### [EXERCISE GOAL]
For this exercise, reproduce each entry below exactly, excluding pictures.

(Beginning of INFORMATION GIVEN)

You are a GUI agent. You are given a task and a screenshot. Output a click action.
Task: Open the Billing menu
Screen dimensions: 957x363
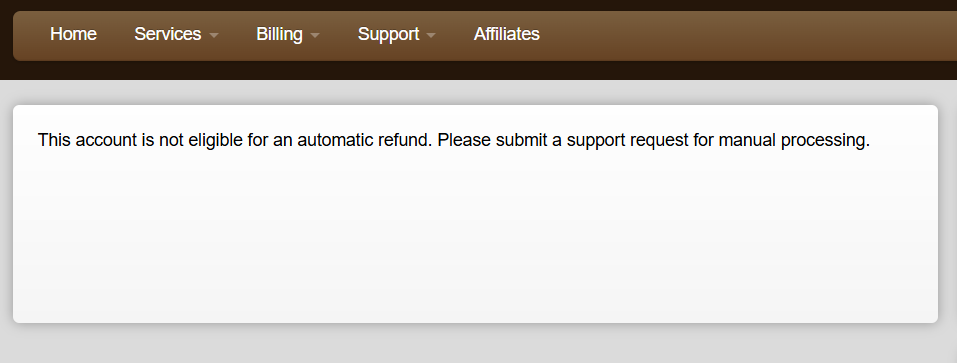pos(288,34)
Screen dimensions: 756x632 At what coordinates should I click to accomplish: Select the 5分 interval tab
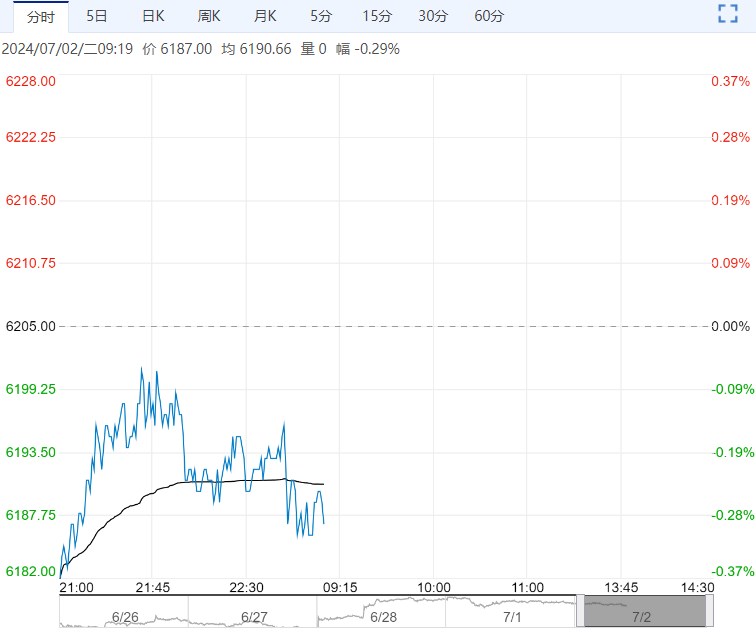click(x=321, y=16)
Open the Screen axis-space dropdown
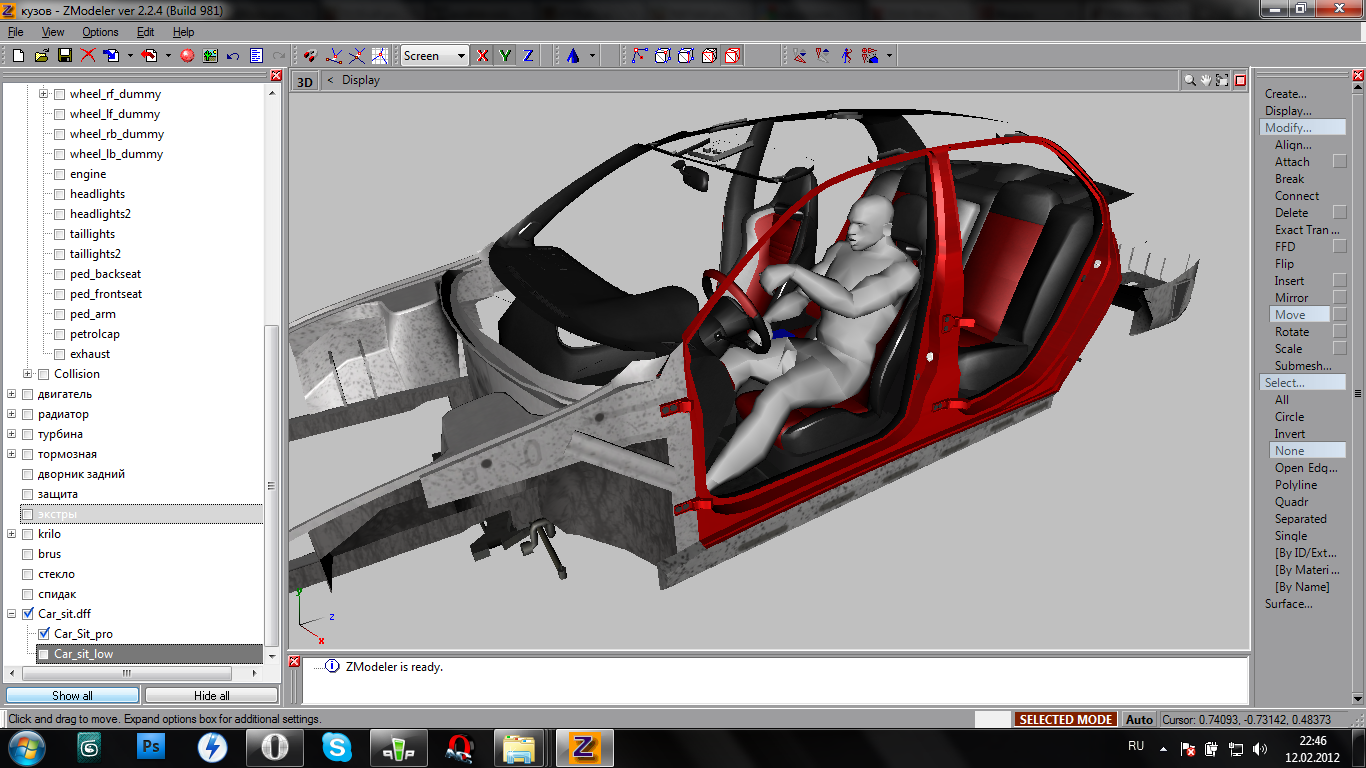The width and height of the screenshot is (1366, 768). point(461,56)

(End of INFORMATION GIVEN)

### [SOLUTION FOR THIS TASK]
You are a GUI agent. You are given a task and a screenshot. Output a click action.
Task: Open the Billing menu
Screen dimensions: 957x363
pos(288,34)
Screen dimensions: 756x632 At what coordinates should I click to accomplish: Select the 5分 interval tab
click(x=321, y=16)
Open the Screen axis-space dropdown
The width and height of the screenshot is (1366, 768). point(461,56)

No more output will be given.